In researching their stories, Costrel said that most of the video game companies were open to working with them to showcase the case, while some of the creators had left the industry and were also ready to share their stories. While Costrel estimated they had material for about twenty hours of content they had to whittle this to the six episodes and focused more on those stories that would be of interest across all types of game players, not just hardcore gamers.

One of the games featured in the series was GayBlade by Ryan Best who had created it in the 1990s. As explained in the show, while moving from Hawaii to California, all his own copies of the game were lost, and could not find any other copies elsewhere, which he had explained to the producers during production. The producers had researched online for the game to find any copies to use for the show; near the end of post-production, they had been contacted by the Schwules Museum in Berlin, who was able to supply them with a copy of the game who then returned the copy to Best. The game was added to the Internet Archive and playable there via emulation after its discovery.

Costrel serves as director along with William Acks, Sam LaCroix, and Melissa Wood; all four along with Courtney Coupe also are the show's executive producers.

==Reception==
The series was well received by journalists as a well-put-together overview of the early video game period. GameSpot called the series "a crash course on the golden age of gaming filled with insightful interviews, brilliant writing, and most importantly, an inspiring and inclusive message." Slash Film called the series "one of the most sleek and satisfying historical accounts of the early decades of video games, even if it's not a definitive, comprehensive account of the ups and downs of the industry as a whole." The Hollywood Reporter said "It's far from Netflix's best or most substantive doc — it's often rather superficial and full of gaping holes — but in terms of sheer bingeing ease, with six episodes, none running over 47 minutes, High Score is tough to top. It's light and fun and full of entertaining trivia, with a willingness to go just far enough off the beaten path that some of it will even be new for its core demo."

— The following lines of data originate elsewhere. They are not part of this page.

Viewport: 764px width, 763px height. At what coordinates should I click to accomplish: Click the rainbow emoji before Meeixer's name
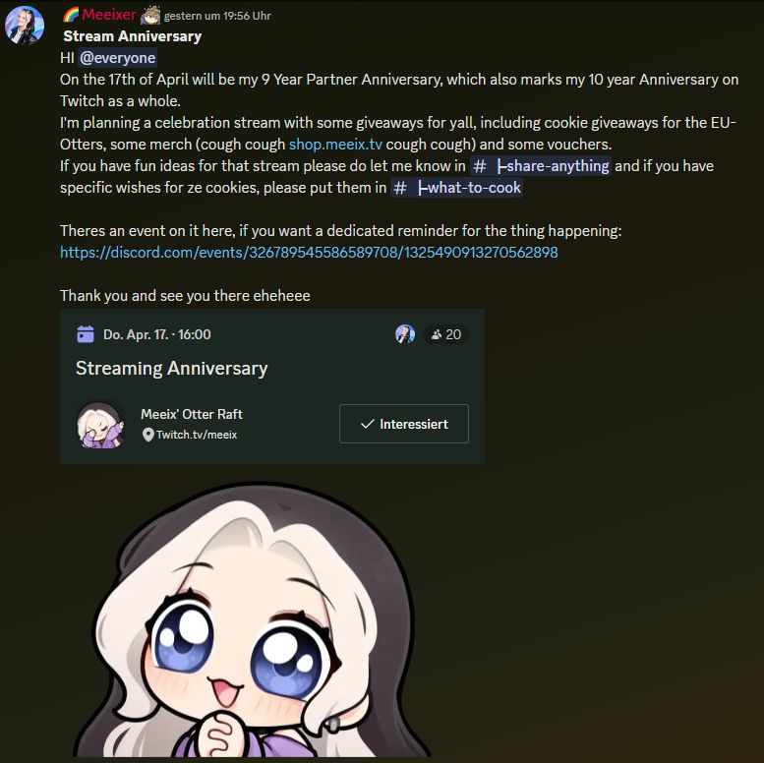pyautogui.click(x=71, y=15)
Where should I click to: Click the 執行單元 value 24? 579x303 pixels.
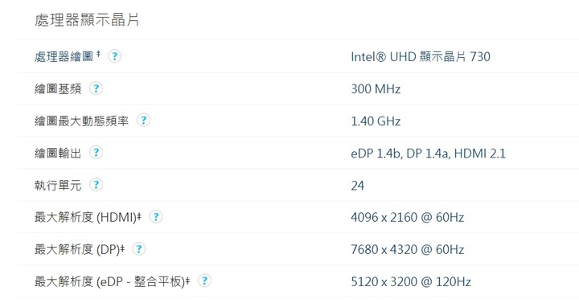tap(357, 186)
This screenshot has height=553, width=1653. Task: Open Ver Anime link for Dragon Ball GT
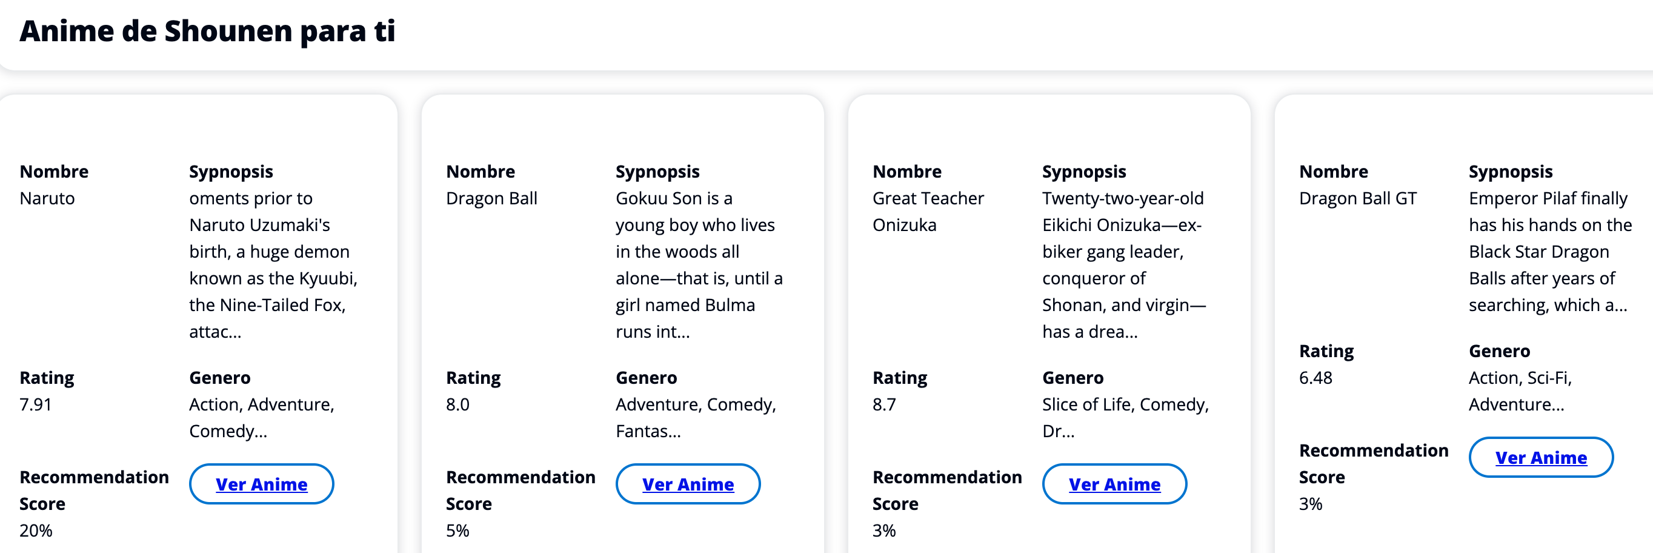(1540, 458)
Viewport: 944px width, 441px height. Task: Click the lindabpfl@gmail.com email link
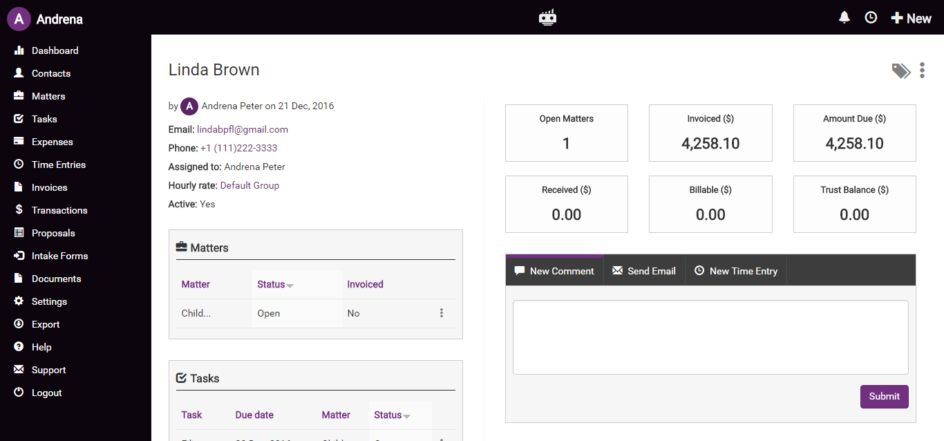click(243, 129)
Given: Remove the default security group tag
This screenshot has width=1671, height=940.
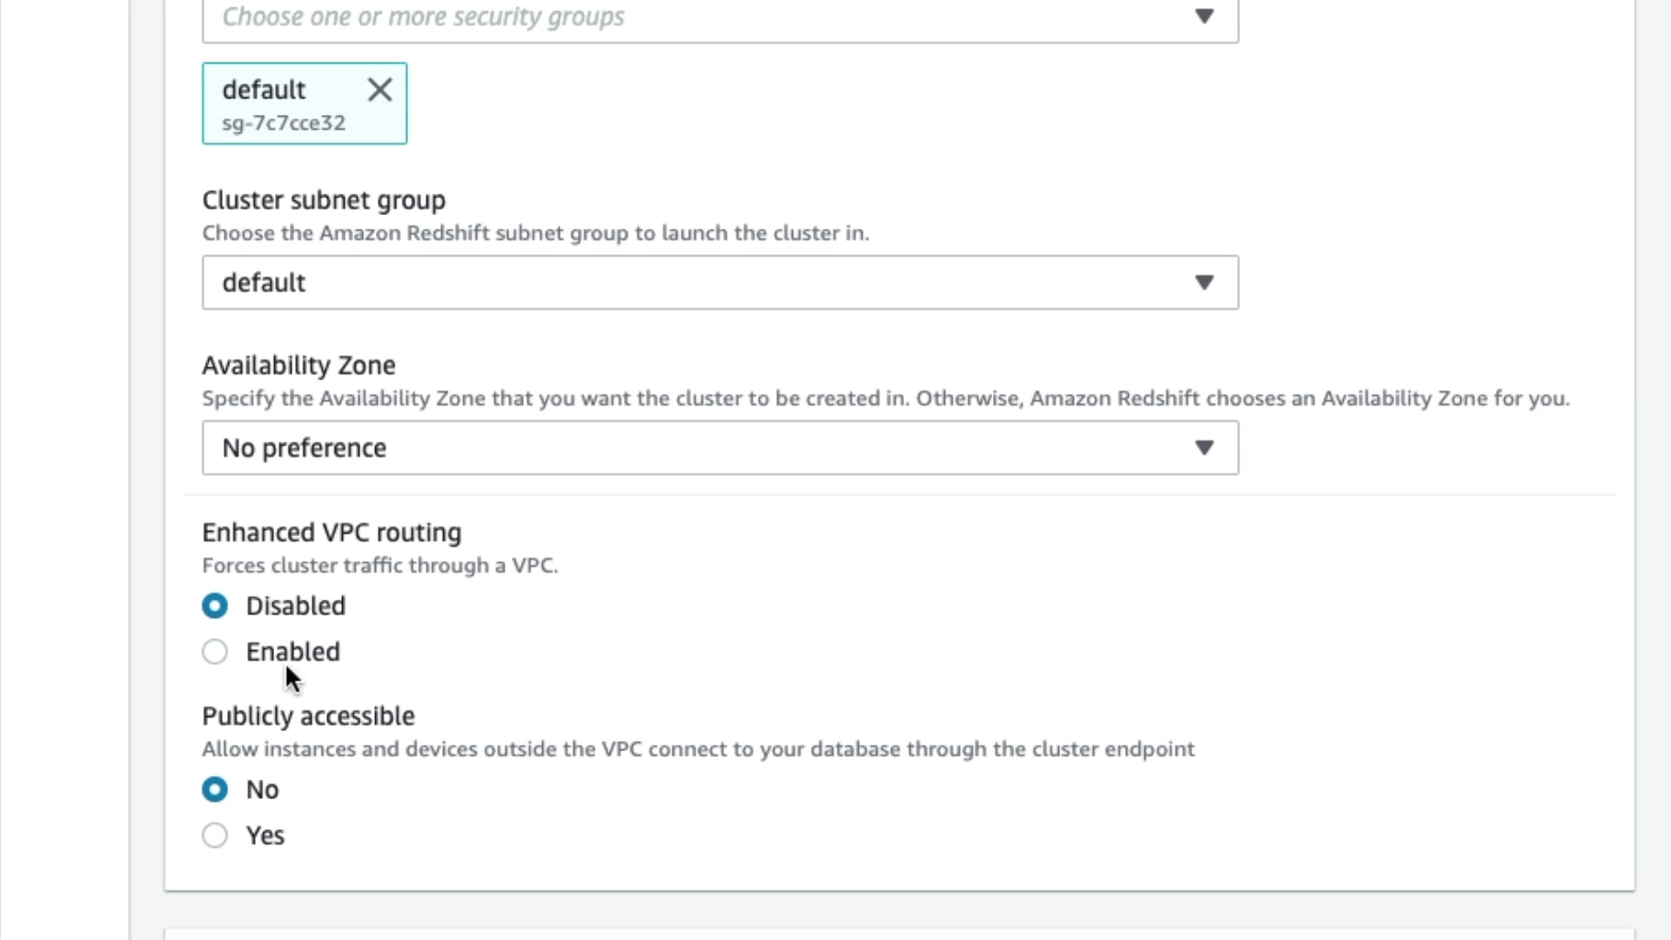Looking at the screenshot, I should (379, 90).
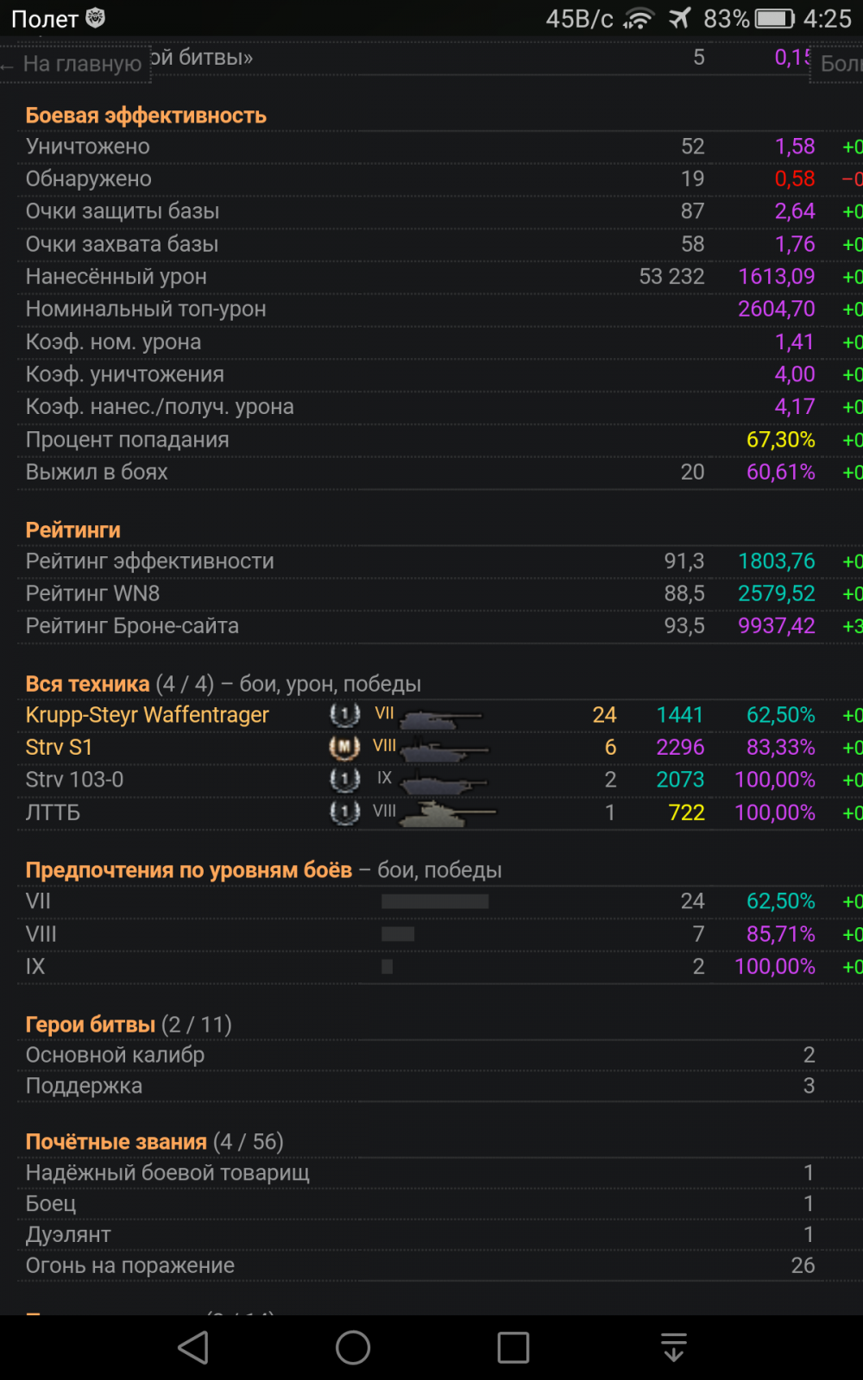Tap the Почётные звания section heading
863x1380 pixels.
point(117,1142)
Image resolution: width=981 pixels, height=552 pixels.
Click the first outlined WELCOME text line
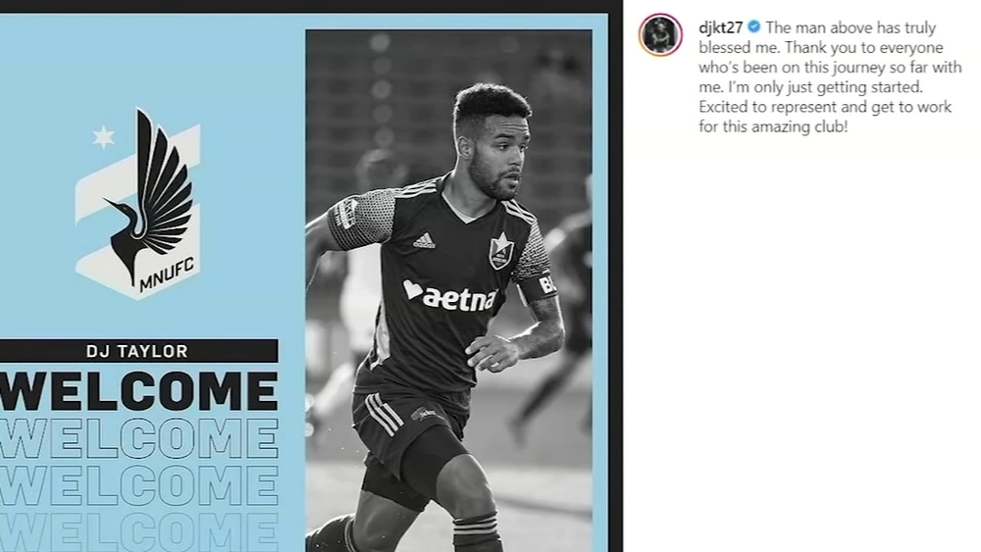(x=139, y=439)
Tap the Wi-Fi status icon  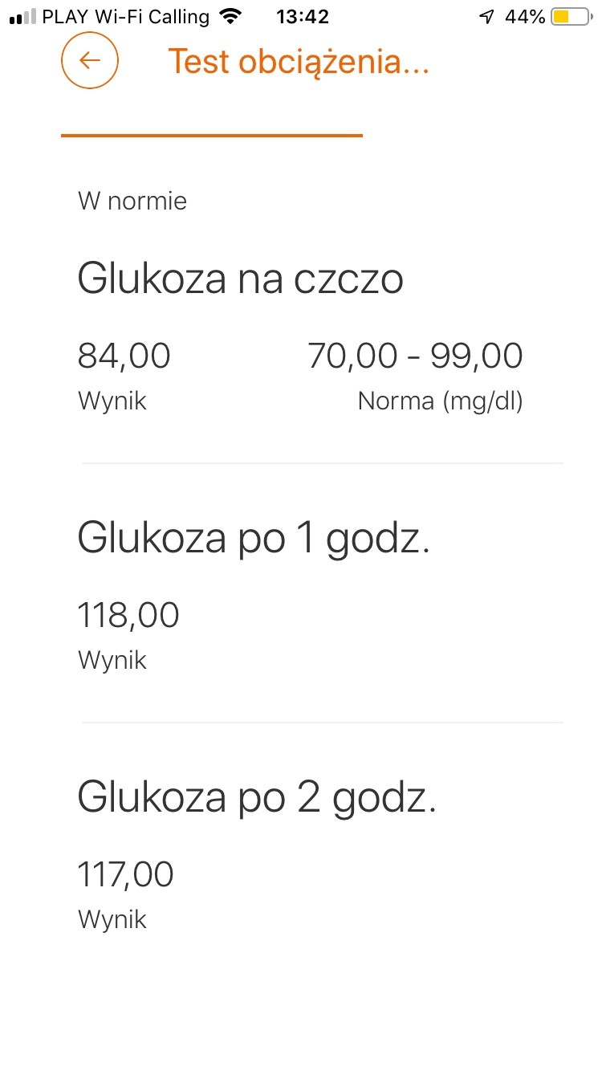pos(230,16)
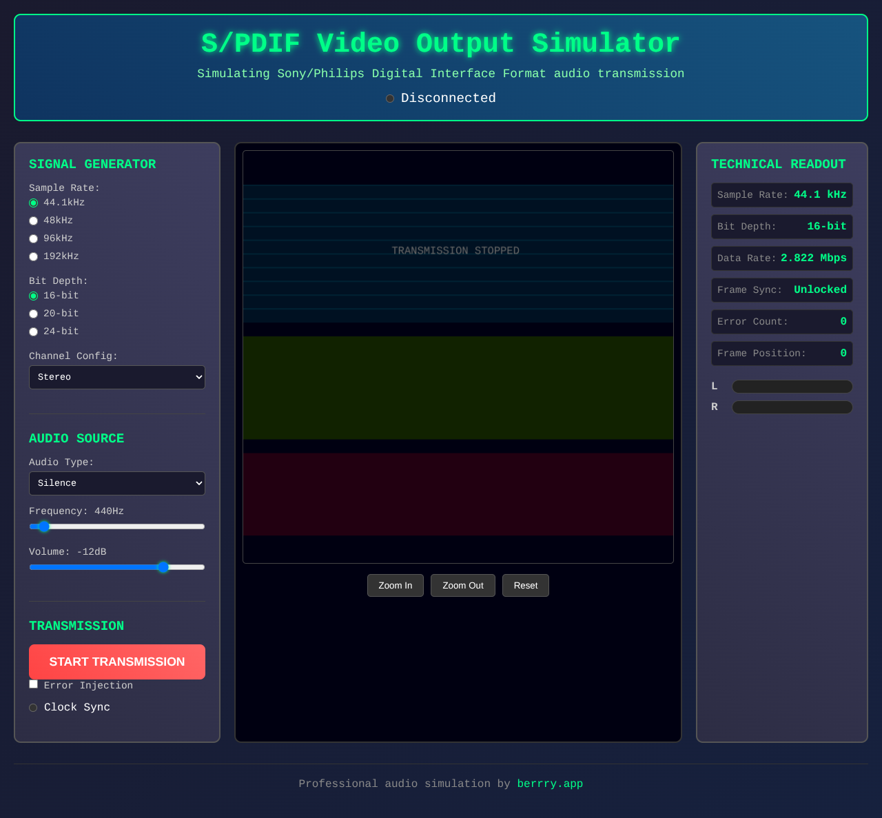
Task: Click the Zoom Out button
Action: pyautogui.click(x=462, y=585)
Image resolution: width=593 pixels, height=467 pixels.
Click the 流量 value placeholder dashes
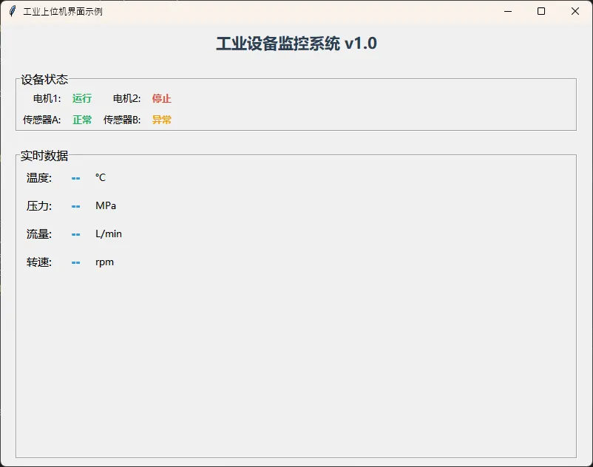tap(75, 234)
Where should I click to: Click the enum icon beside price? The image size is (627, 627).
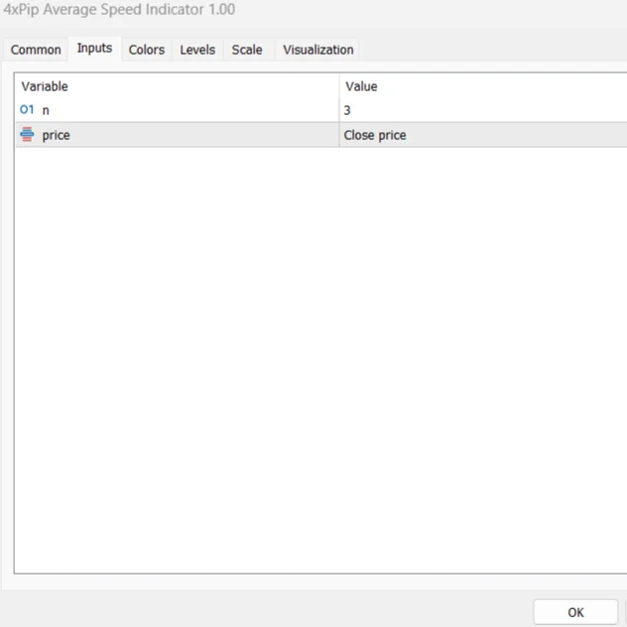coord(27,135)
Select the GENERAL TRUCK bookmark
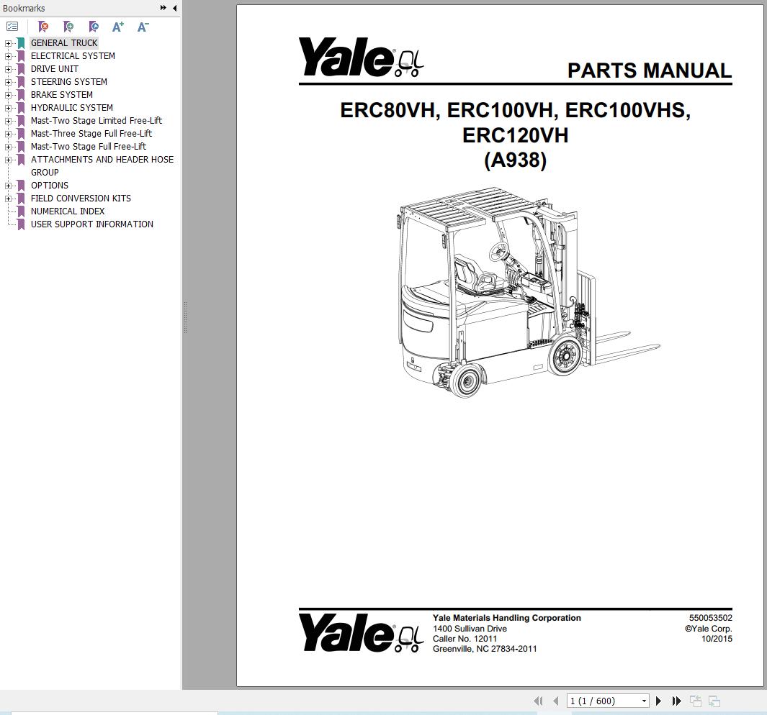Viewport: 767px width, 715px height. tap(64, 42)
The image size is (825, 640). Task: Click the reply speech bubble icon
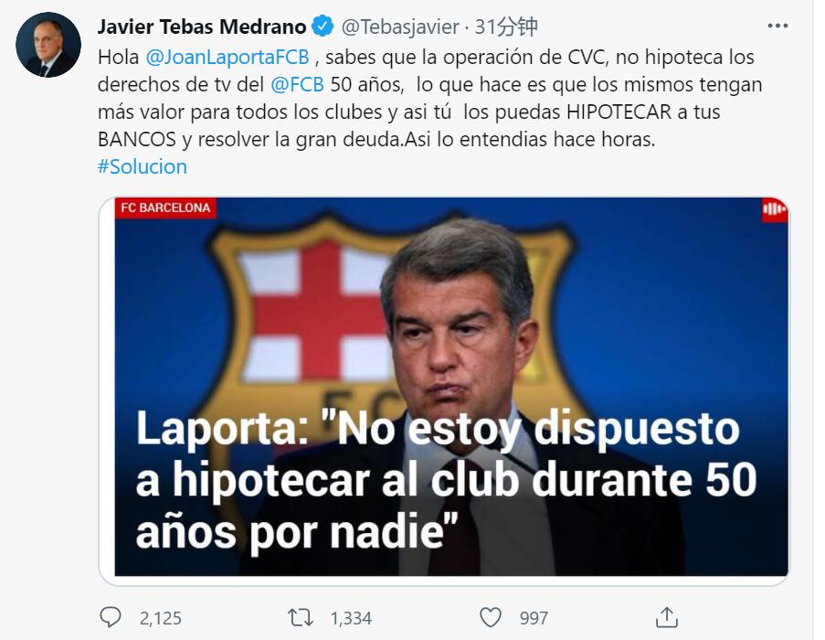coord(110,617)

Ars Technica compared the series favorably in light of its own series of "War Stories" documentaries as a solid look at this era of video games, but noted that High Score has some notable omissions, such as Tetris.

The A.V. Club was more critical of the disjointed narrative provided by the series, though praised the use of interviews with minor figures from the industry's history, saying "These personal and often unexpected stories are easily the highlight of High Score, and they're occasionally the only thing that saves it from turning into the public school version of a video game history lesson." Slate criticized the series for sidelining some equally important developments such as the Wizardry series alongside Ultima, and for not bringing up modern parallels, such as crunch time in the video gaming industry. The Verge praised the series for presenting underrepresented figures within video games like Heineman, Lawson, and Best but argued that the show presented them as those doing "boundary-pushing work", and failed to show the more realistic conditions of the video game industry of that timeframe and which remained a problem in current state of the video game industry.

Rotten Tomatoes gives the series a 76% aggregate rating from 25 critics.